Gene Expression Profiling Reveals Dysregulation of Innate Immune Genes in Synovial Fluid Mononuclear Cells of Patients with Enthesitis Related Arthritis.
Aggarwal1, Amita, Myles2, Arpita, Tuteja3, Amit
Sanjay Gandhi Post Graduate Institute of Medical Sciences, Lucknow, Lucknow, India
Sanjay Gandhi Postgraduate Institute of Medical Science, Lucknow, India
The center for Genomic applications, New Delhi, India
Enthesitis related arthritis (ERA) category of juvenile idiopathic arthritis (JIA) is said to arise in genetically predisposed individuals in response to environmental triggers. Gene expression profiling has helped identify new pathogenic pathways in other JIA categories and have opened new avenues for therapy like IL-1Ra in Systemic JIA. Data on ERA is limited thus we studied expression profile of ERA patients' peripheral blood and synovial fluid mononuclear cells (PBMCs and SFMCs). PBMCs from polyarticular JIA (polyJIA) patients and healthy subjects were used as controls.
RNA from PBMCs of ERA, polyJIA patients and healthy controls (n=17, 8, 8) and 7 ERA SFMCs were converted to labelled cRNA and hybridised to Illumina Human WG-6_v3_BeadChip chips. Expression profiles were analysed using Genespring software. Genes differentially expressed at a fold-change cut-off of >= 2.0 and detection p values of < 0.05 were subjected to hierarchical clustering and pathway analysis. Selected genes of interest were validated at RNA and protein level.

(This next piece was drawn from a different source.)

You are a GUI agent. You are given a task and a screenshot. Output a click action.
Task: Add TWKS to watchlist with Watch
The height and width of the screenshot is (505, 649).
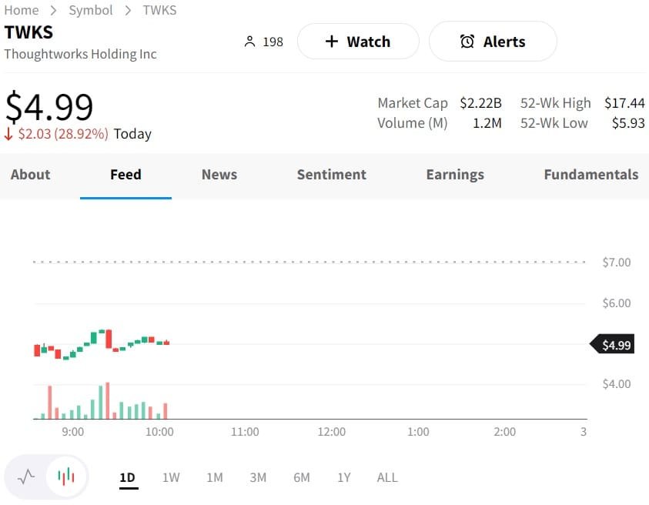pos(358,42)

Although ERA PB could be distinguished from ERA SF, control PB and polyJIA PB using supervised clustering, yet, there was no statistically significant difference in PBMC gene expression of ERA, polyJIA and control groups. However, there was significant difference between gene expression profile of SFMCs and PBMCs of patients with ERA, with 131 genes being overexpressed and 216 being under-expressed in SFMCs. 182 genes were involved in 13 pathways, none of which was significantly dysregulated as per gene ontology analysis. Amongst these, highest number of genes (36) had an immunological function. Out of these CD1b, CD1d, MHC class II alpha and beta chain, soluble CD163, chemokines CXCR3 and CXCL16 were over expressed whereas genes related to NK cell function, namely, Granzyme H, KLRF1, KIR3DL3, NKG7 and other genes like CD244, CD248, FAIM3 were under-expressed.

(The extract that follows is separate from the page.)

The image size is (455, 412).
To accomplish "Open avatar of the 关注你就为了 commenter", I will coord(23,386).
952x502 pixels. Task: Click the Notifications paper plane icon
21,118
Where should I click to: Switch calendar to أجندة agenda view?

ERA SFMC has a distinct gene expression profile from PBMCs and had higher expression of genes associated with antigen presentation, scavenger function, chemotaxis and proteases whereas genes involved in NK cell function, cell adhesion and inhibitors of apoptosis were under-expressed. All these genes have been associated with pathology of several inflammatory diseases, including rheumatoid arthritis and other JIA categories. Therefore, we hypothesise that they may contribute to disease exacerbation in ERA.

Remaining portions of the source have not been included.